We live in a world where rankings rule.
The FitBit craze, while a boon to healthy living, is also a testimony to our competitive nature.
You would think that in the pit of despair, the need to be “more than” or “better than” would disappear. But that’s not the case.
I continue to judge myself in comparison to others.
I find it difficult to give up the inner tape measure that marks progress or regress in this grief journey.
When I’m having a bad day, I feel like a failure. I feel guilty for not taking firmer hold of the promises of God in Christ. I question my commitment to the truth and I wrestle with unbelief.

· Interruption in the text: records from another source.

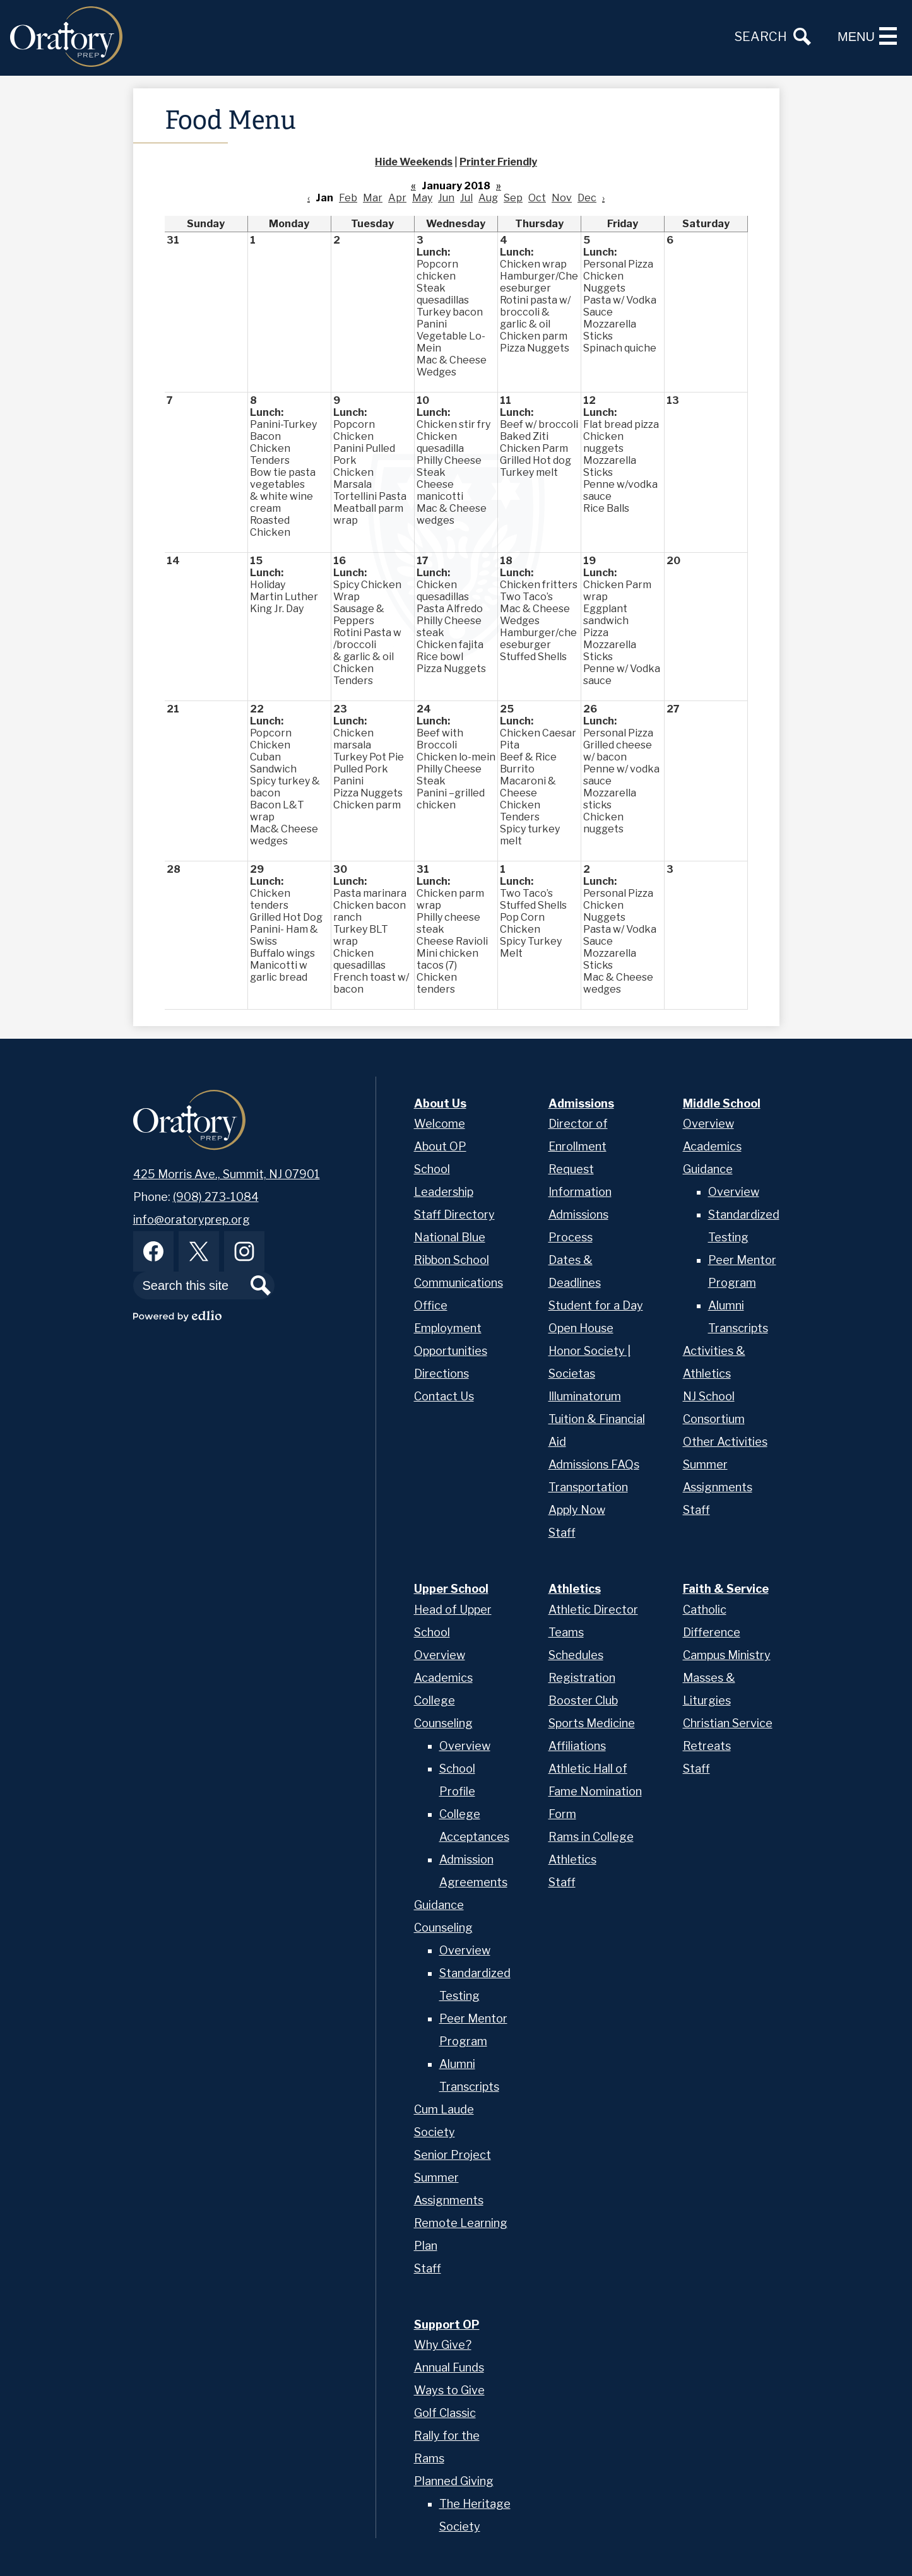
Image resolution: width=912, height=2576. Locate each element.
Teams (566, 1632)
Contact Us (444, 1396)
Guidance (708, 1169)
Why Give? (442, 2344)
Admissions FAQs (593, 1464)
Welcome (439, 1123)
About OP (440, 1146)
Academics (712, 1146)
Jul (466, 198)
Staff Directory (454, 1214)
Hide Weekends (414, 162)
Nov (562, 198)
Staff (562, 1532)
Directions (441, 1373)
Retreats (707, 1745)
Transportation (588, 1487)
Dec (586, 198)
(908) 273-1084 (216, 1196)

When I’m having a relatively good day, I congratulate myself on the distance traveled, the hurdles overcome and the positive progress toward pushing grief to the background of daily life.
This is unhelpful. And it rests in a root of pride.
I am not in control.
My struggle to rate my “progress” in grief recovery is an attempt to exert my will over things I cannot subdue in my own power. And if I feel successful, then the glory goes to ME.
When I choose to practice spiritual disciplines like prayer and fasting, I am placing myself in a position to hear from God and to be receptive to His will in my life.
Likewise, when I choose to lean into the support of others and focus on truth revealed in Scripture, I encourage the healing process.
But if my restoration rests on my efforts, I’m doomed. I do not have the power or authority to redeem my pain.
I cannot save myself.
I need a Savior.
The sting of death is sin, and the power of sin [by which it brings death] is the law; but thanks be to God, who gives us the victory [as conquerors] through our Lord Jesus Christ. Therefore, my beloved brothers and sisters, be steadfast, immovable, always excelling in the work of the Lord [always doing your best and doing more than is needed], being continually aware that your labor [even to the point of exhaustion] in the Lord is not futile nor wasted [it is never without purpose].